# Set task:
Copy out in full each line below that contains the word "screenshot".

# Data rows:
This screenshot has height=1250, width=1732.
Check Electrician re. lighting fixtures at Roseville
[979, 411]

---

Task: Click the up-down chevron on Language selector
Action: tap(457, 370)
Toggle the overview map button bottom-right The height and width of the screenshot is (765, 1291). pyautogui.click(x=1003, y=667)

# Worked solution:
This screenshot has height=1250, width=1732.
Toggle the overview map button bottom-right The height and width of the screenshot is (765, 1291). pyautogui.click(x=1003, y=667)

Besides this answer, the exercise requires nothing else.